MERIT: Multilingual Semantic Retrieval with Interleaved Multi-Condition Query
Semantic retrieval is crucial for modern applications yet remains underexplored in current research. Existing datasets are limited to single languages, single images, or singular retrieval conditions, often failing to fully exploit the expressive capacity of visual information as evidenced by maintained performance when images are replaced with captions. However, practical retrieval scenarios frequently involve interleaved multi-condition queries with multiple images.

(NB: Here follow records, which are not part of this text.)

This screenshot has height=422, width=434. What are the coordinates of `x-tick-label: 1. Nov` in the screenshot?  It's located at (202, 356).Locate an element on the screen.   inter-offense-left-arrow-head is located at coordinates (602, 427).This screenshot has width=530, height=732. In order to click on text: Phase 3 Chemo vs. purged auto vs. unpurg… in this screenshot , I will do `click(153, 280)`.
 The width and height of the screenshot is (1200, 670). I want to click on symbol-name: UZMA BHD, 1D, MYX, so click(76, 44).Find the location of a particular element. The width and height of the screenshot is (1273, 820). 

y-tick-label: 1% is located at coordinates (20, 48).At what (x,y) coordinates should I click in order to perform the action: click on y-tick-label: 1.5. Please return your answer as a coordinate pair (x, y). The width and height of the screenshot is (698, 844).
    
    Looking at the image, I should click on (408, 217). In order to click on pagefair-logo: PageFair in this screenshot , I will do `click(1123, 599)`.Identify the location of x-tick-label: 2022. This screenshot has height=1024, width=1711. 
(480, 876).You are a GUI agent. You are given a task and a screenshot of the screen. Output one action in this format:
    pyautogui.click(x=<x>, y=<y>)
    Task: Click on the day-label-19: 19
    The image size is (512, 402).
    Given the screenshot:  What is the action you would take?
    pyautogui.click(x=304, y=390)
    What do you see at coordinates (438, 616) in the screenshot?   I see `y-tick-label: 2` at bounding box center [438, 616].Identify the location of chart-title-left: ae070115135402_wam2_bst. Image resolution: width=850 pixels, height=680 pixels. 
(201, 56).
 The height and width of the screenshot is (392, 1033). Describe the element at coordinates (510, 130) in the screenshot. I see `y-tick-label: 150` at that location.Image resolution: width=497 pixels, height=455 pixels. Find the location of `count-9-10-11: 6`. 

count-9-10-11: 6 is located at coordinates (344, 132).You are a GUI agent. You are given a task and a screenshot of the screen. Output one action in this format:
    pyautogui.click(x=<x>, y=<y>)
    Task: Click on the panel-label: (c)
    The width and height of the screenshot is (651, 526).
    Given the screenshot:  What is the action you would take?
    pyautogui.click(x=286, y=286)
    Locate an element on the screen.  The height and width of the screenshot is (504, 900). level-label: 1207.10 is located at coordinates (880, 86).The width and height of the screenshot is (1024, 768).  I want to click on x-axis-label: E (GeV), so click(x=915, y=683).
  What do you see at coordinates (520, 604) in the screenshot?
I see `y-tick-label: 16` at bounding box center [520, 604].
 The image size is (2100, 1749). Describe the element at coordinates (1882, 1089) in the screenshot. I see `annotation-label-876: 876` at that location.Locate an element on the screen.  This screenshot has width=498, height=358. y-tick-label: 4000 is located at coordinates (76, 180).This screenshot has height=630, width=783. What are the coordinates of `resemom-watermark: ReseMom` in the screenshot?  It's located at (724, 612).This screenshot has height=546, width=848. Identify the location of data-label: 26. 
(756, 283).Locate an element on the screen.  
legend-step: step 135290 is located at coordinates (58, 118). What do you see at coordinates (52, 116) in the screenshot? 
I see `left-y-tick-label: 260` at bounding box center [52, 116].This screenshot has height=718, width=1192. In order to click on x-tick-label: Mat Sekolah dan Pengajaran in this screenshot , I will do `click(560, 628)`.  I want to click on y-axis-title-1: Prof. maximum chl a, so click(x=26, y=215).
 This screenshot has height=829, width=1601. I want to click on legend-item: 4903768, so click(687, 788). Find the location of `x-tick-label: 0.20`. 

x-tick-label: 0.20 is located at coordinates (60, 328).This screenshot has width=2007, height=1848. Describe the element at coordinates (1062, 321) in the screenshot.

Hence, this paper introduces MERIT, the first multilingual dataset for interleaved multi-condition semantic retrieval, comprising 320,000 queries with 135,000 products in 5 languages, covering 7 distinct product categories. Extensive experiments on MERIT identify existing models's limitation: focusing solely on global semantic information while neglecting specific conditional elements in queries. Consequently, we propose Coral, a novel fine-tuning framework that adapts pre-trained MLLMs by integrating embedding reconstruction to preserve fine-grained conditional elements and contrastive learning to extract comprehensive global semantics. Experiments demonstrate that Coral achieves a 45.9% performance improvement over conventional approaches on MERIT, with strong generalization capabilities validated across 8 established retrieval benchmarks. Collectively, our contributions - a novel dataset, identification of critical limitations in existing approaches, and an innovative fine-tuning framework - establish a foundation for future research in interleaved multi-condition semantic retrieval.